*What you will do*. The lines below, from the one holding "This screenshot has width=1200, height=630." through the final line, are to be copied exactly, with no other lines and no pictures.

-- Input records follows --

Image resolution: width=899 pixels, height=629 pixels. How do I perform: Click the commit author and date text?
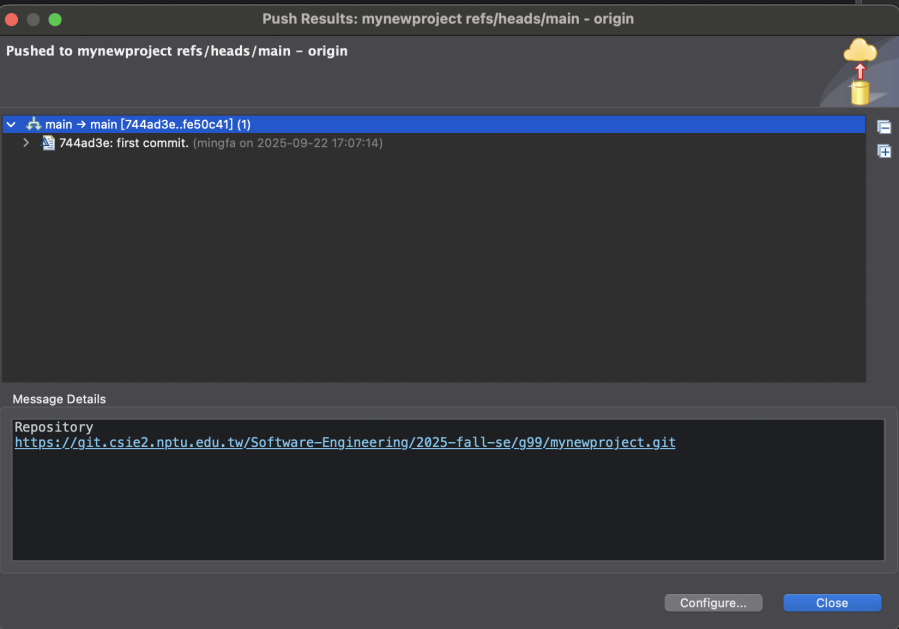pyautogui.click(x=287, y=143)
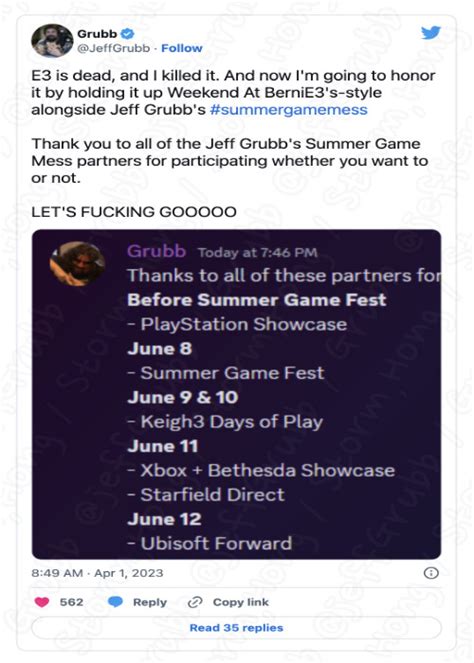Click the Copy link text
Screen dimensions: 474x663
tap(241, 602)
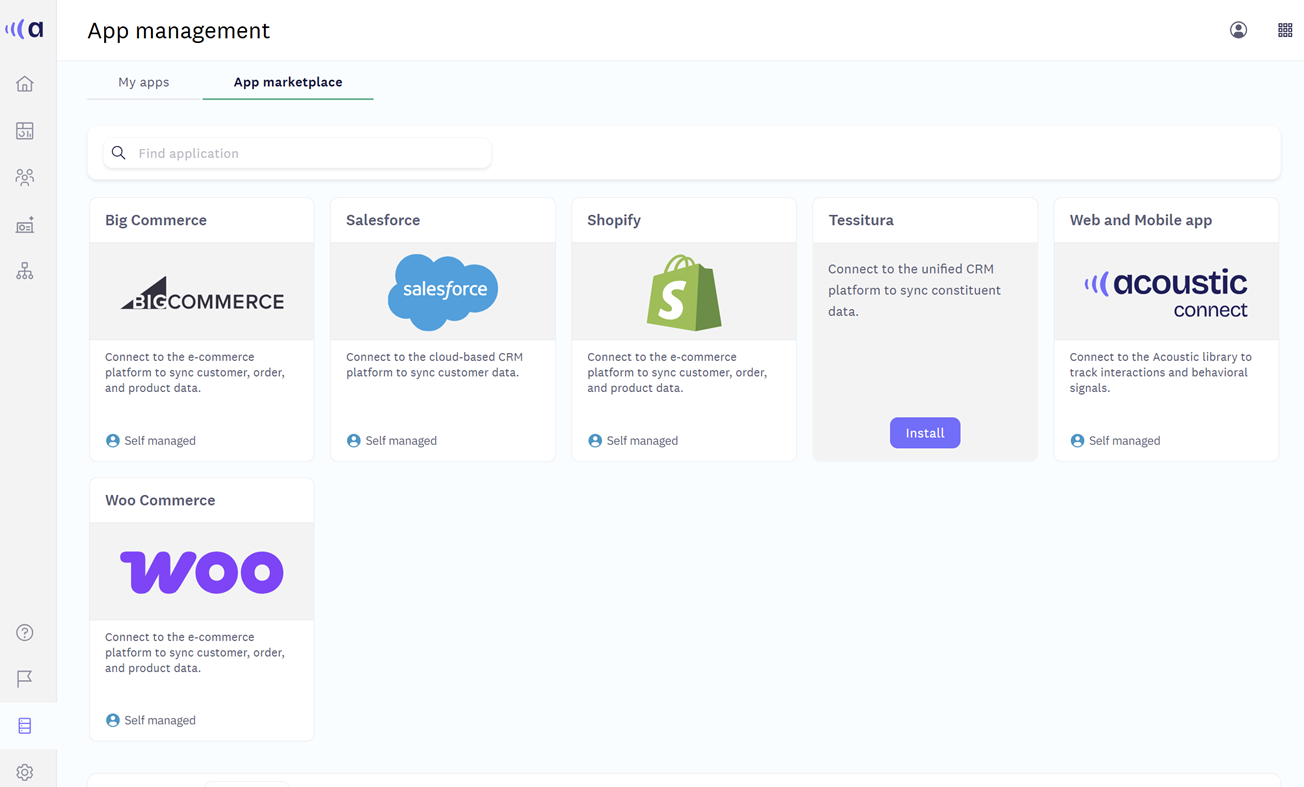This screenshot has height=787, width=1304.
Task: Open the help question mark icon
Action: [x=25, y=633]
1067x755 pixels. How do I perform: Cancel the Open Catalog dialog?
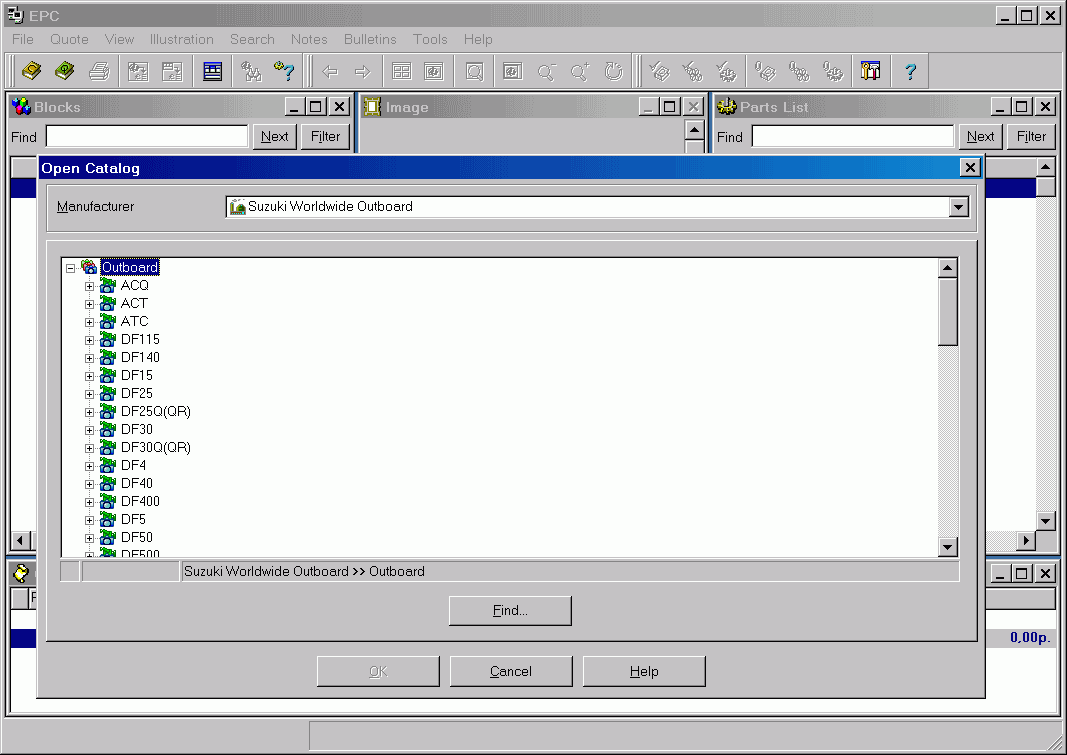511,670
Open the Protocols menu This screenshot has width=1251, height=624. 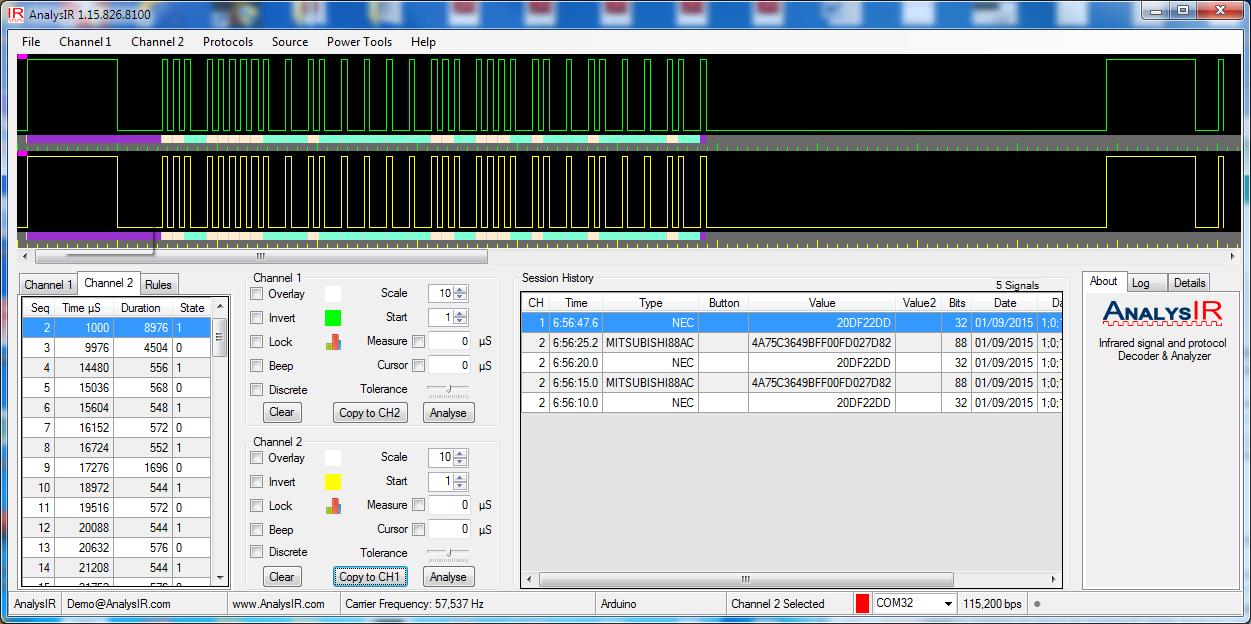point(228,42)
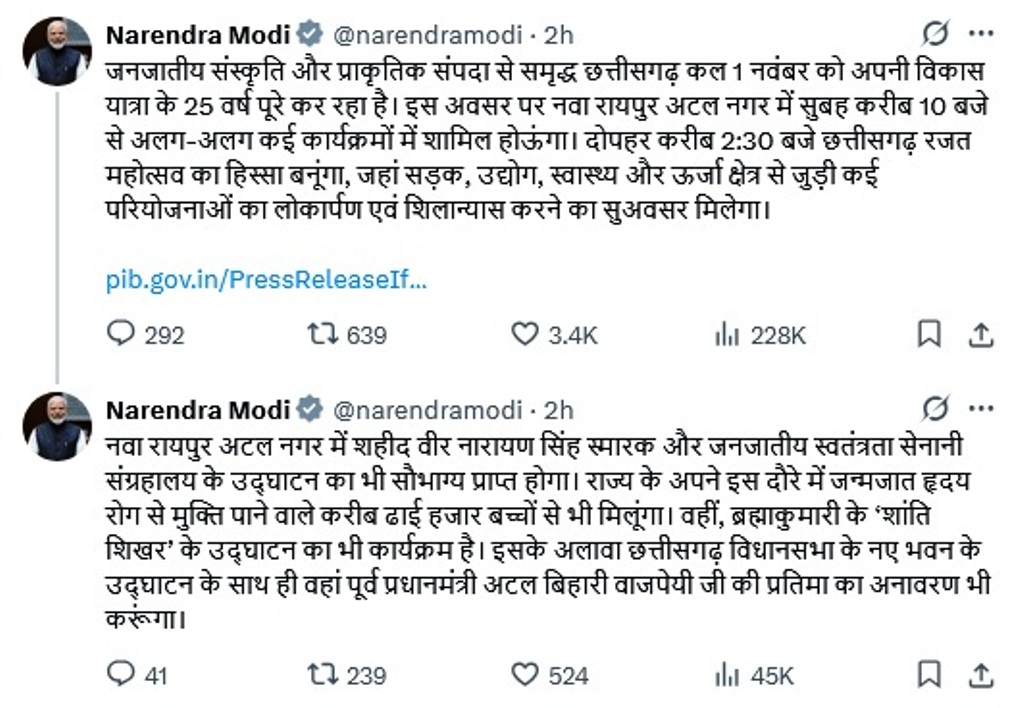Open Grok icon on the first tweet
This screenshot has height=708, width=1024.
(x=936, y=35)
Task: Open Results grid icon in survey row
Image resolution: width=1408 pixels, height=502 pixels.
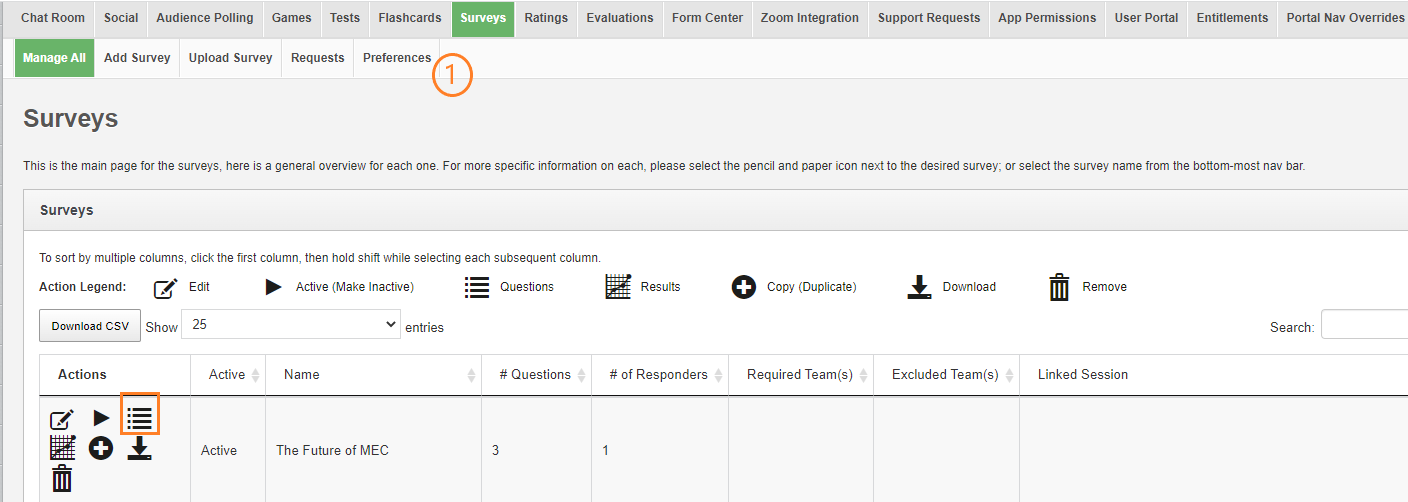Action: pos(62,448)
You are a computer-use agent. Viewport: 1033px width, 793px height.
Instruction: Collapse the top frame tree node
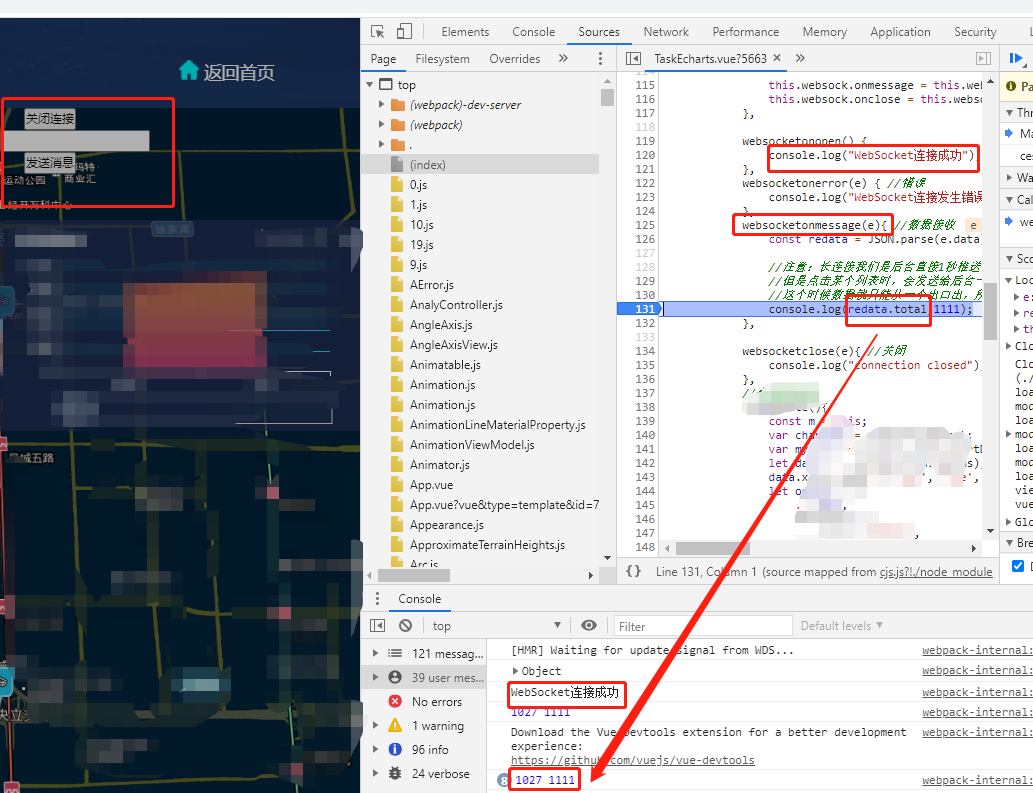(x=370, y=85)
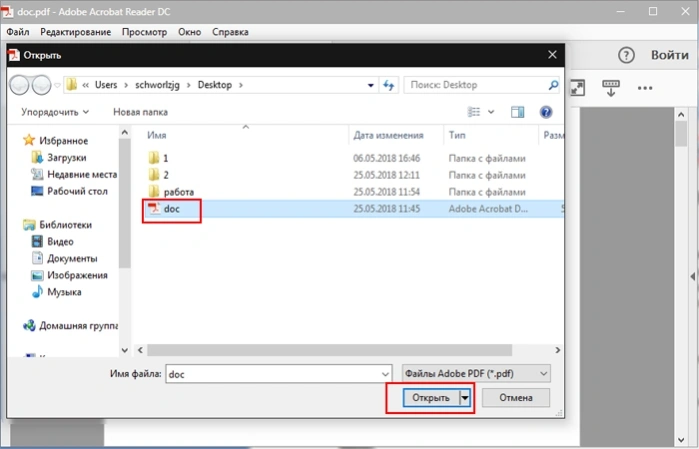Open the Упорядочить dropdown menu
The height and width of the screenshot is (449, 699).
(x=55, y=112)
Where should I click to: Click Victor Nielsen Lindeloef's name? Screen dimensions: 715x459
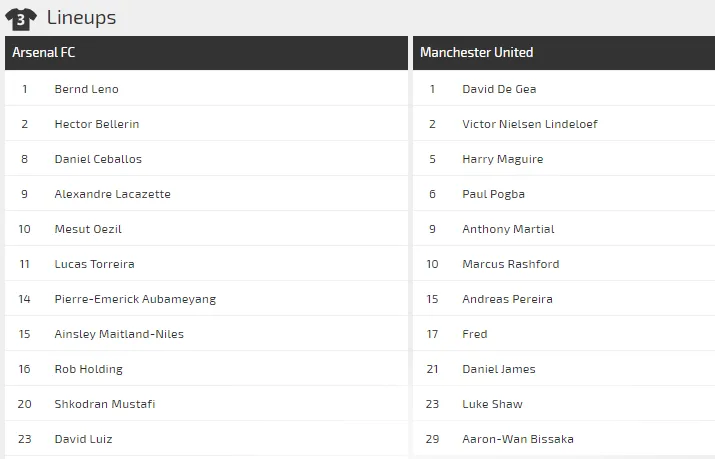click(x=530, y=124)
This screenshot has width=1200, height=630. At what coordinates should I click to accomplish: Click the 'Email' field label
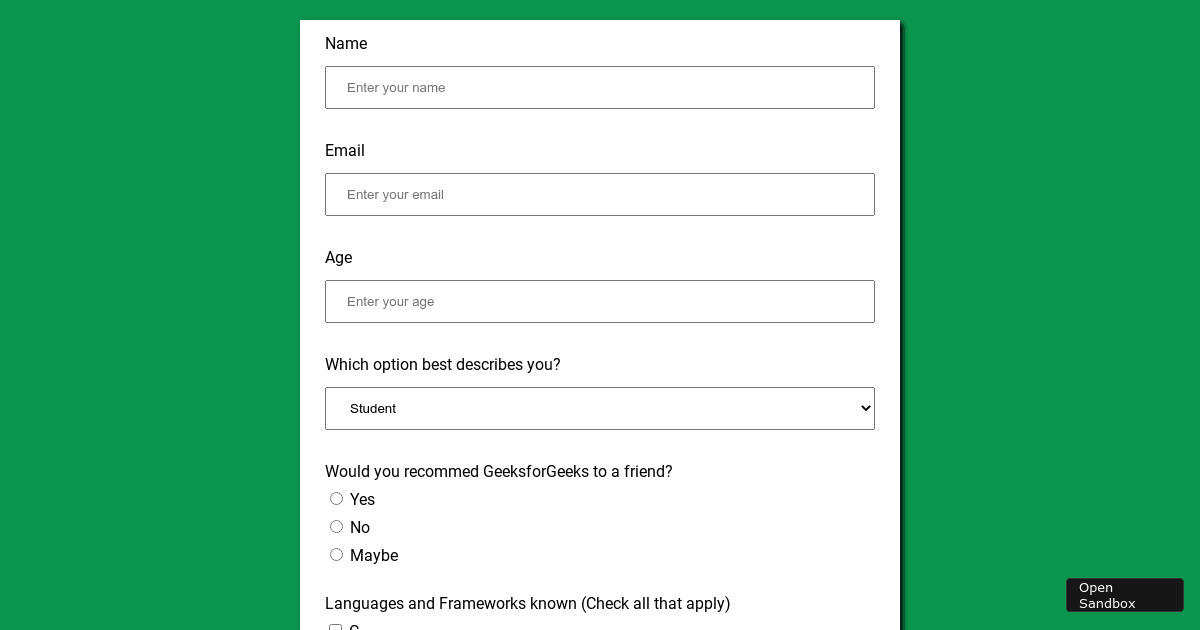(x=345, y=151)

-- Input records concluded --

*Solution*.
This screenshot has width=1200, height=630. At what coordinates should I click to accomplish: Click the 'Email' field label
(x=345, y=151)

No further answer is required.